P.S.--I forgot to say that I had a grey silk cape, lined with cream, to go with the dress. It is just sweet!
So that is how they arranged about the date.
CHAPTER II--THE OVERTURE CONTINUED--IN A MINOR KEY
Woking, June 7th.
My Own Dearest Maude,--How I wish you were here, for I have been down, down, down, in the deepest state of despondency all day. I have longed to hear the sound of your voice, or to feel the touch of your hand! How can I be despondent, when in three weeks I shall be the husband of the dearest girl in England? That is what I ask myself, and then the answer comes that it is just exactly on that account that my wretched conscience is gnawing at me. I feel that I have not used you well; I owe you reparation, and I don't know what to do.

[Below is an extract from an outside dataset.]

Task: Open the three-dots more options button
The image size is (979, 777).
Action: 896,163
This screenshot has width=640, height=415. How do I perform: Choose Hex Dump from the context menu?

In your last dear letter you talk about being frivolous. YOU have never been frivolous. But I have been frivolous--for ever since I have learned to love you, I have been so wrapped up in my love, with my happiness gilding everything about me, that I have never really faced the prosaic facts of life or discussed with you what our marriage will really necessitate. And now, at this eleventh hour, I realise that I have led you on in ignorance to an act which will perhaps take a great deal of the sunshine out of your life. What have I to offer you in exchange for the sacrifice which you will make for me? Myself, my love, and all that I have--but how little it all amounts to! You are a girl in a thousand, in ten thousand--bright, beautiful, sweet, the dearest lady in all the land. And I an average man--or perhaps hardly that--with little to boast of in the past, and vague ambitions for the future. It is a poor bargain for you, a most miserable bargain. You have still time. Count the cost, and if it be too great, then draw back even now without fear of one word or inmost thought of reproach from me. Your whole life is at stake. How can I hold you to a decision which was taken before you realised what it meant? Now I shall place the facts before you, and then, come what may, my conscience will be at rest, and I shall be sure that you are acting with your eyes open.
You have to compare your life as it is, and as it will be. Your father is rich, or at least comfortably off, and you have been accustomed all your life to have whatever you desired. From what I know of your mother's kindness, I should imagine that no wish of yours has ever remained ungratified. You have lived well, dressed well, a sweet home, a lovely garden, your collie, your canary, your maid. Above all, you have never had anxiety, never had to worry about the morrow. I can see all your past life so well. In the mornings, your music, your singing, your gardening, your reading. In the afternoons, your social duties, the visit and the visitor. In the evening, tennis, a walk, music again, your father's return from the City, the happy family-circle, with occasionally the dinner, the dance, and the theatre. And so smoothly on, month after month, and year after year, your own sweet, kindly, joyous nature, and your bright face, making every one round you happy, and so reacting upon your own happiness. Why should you bother about money? That was your father's business. Why should you trouble about housekeeping? That was your mother's duty. You lived like the birds and the flowers, and had no need to take heed for the future. Everything which life could offer was yours.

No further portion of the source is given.